# [WOW] Berufe für Schamanen



## Tiger39 (26. September 2006)

*[WOW] Berufe für Schamanen*

Hi,
mich würde mal interesieren was man als Schamane für Berufe wählen "sollte".
Gibt es Einschränkungen oder kann ich auch als Schamane Schmied (  ) werden?


----------



## xMANIACx (26. September 2006)

*AW: Berufe für Schamanen*



			
				Tiger39 am 26.09.2006 15:28 schrieb:
			
		

> Hi,
> mich würde mal interesieren was man als Schamane für Berufe wählen "sollte".
> Gibt es Einschränkungen oder kann ich auch als Schamane Schmied (  ) werden?
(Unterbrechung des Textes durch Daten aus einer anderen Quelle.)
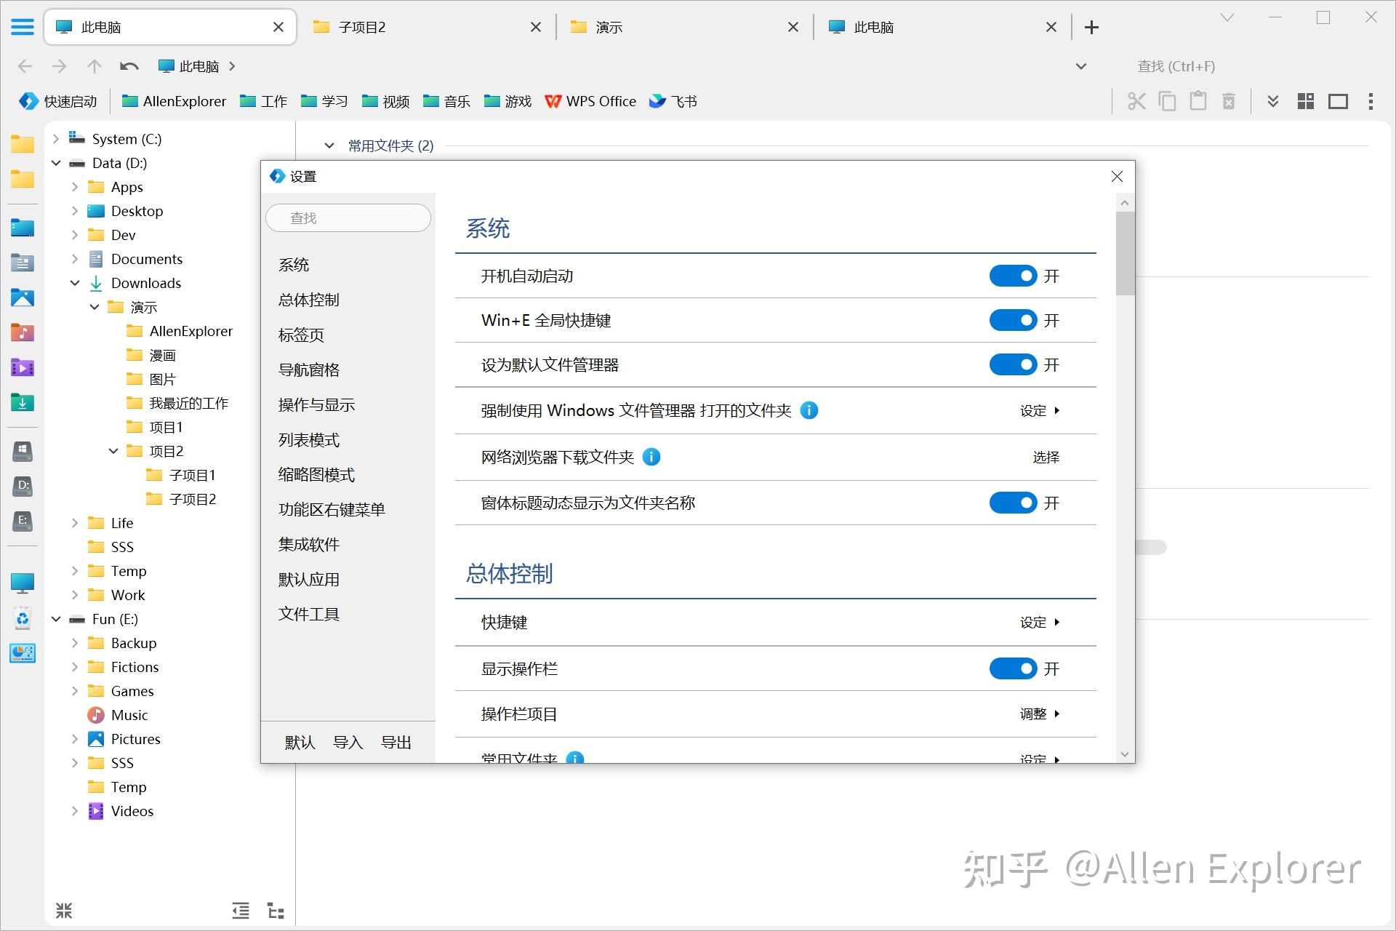Expand the Apps folder in the tree
1396x931 pixels.
coord(75,187)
Ich hatte damals als Schamane die Berufe Lederer/Kürscher. Kürschnerei ist gut um Geld zu machen, Lederei habe ich nicht wirklich genutz, einfach weil man gefundene Sachen besser gebrauchen kann, darum habe ich dann auch später auf Enchanter gewechselt. Wenn ich jetzt nen Schamanen anfangen würde, würde ich wohl Enchanter/Irgendein Sammlerberuf oder Kräuterkunde/Alchemie wählen. Tränke kann man immer gut verkaufen und Enchanten lohnt sich auch fast immer und wenn es nur für den Eigenbedarf ist. Ingenieur is auch ganz witzig wenn du vor hast PvP zu machen.


----------



## Natschlaus (26. September 2006)

*AW: Berufe für Schamanen*

Hi,
ich würde einfach Kürschner und Bergarbeiter(weiß den Namen grad nich) machen, da du damit viel Geld verdienen kannst.
Lederverarbeitung ist halt ein Bauberuf für den man viele Materialien braucht, die man eventuell kaufen muss und die teuer sind.
MFg, waKKa


----------



## klausbyte (29. September 2006)

*AW: [WOW] Berufe für Schamanen*

mach entweder leder/kürschner wenn du ein gelegenheitsspieler bist, da du beim leveln dir nette rüstung craften kannst. natürlich musst du dann auch den drachenlederer auswählen um später schwerer rüssi zu machen ..  oder ingeneuer wenn du  jetzt shcon weisst dsa du nach lvl 60 nochn paar monate den char spielen wirst.


----------



## Natschlaus (29. September 2006)

*AW: [WOW] Berufe für Schamanen*



			
				klausbyte am 29.09.2006 04:56 schrieb:
			
		

> mach entweder leder/kürschner wenn du ein gelegenheitsspieler bist, da du beim leveln dir nette rüstung craften kannst. natürlich musst du dann auch den drachenlederer auswählen um später schwerer rüssi zu machen ..  oder ingeneuer wenn du  jetzt shcon weisst dsa du nach lvl 60 nochn paar monate den char spielen wirst.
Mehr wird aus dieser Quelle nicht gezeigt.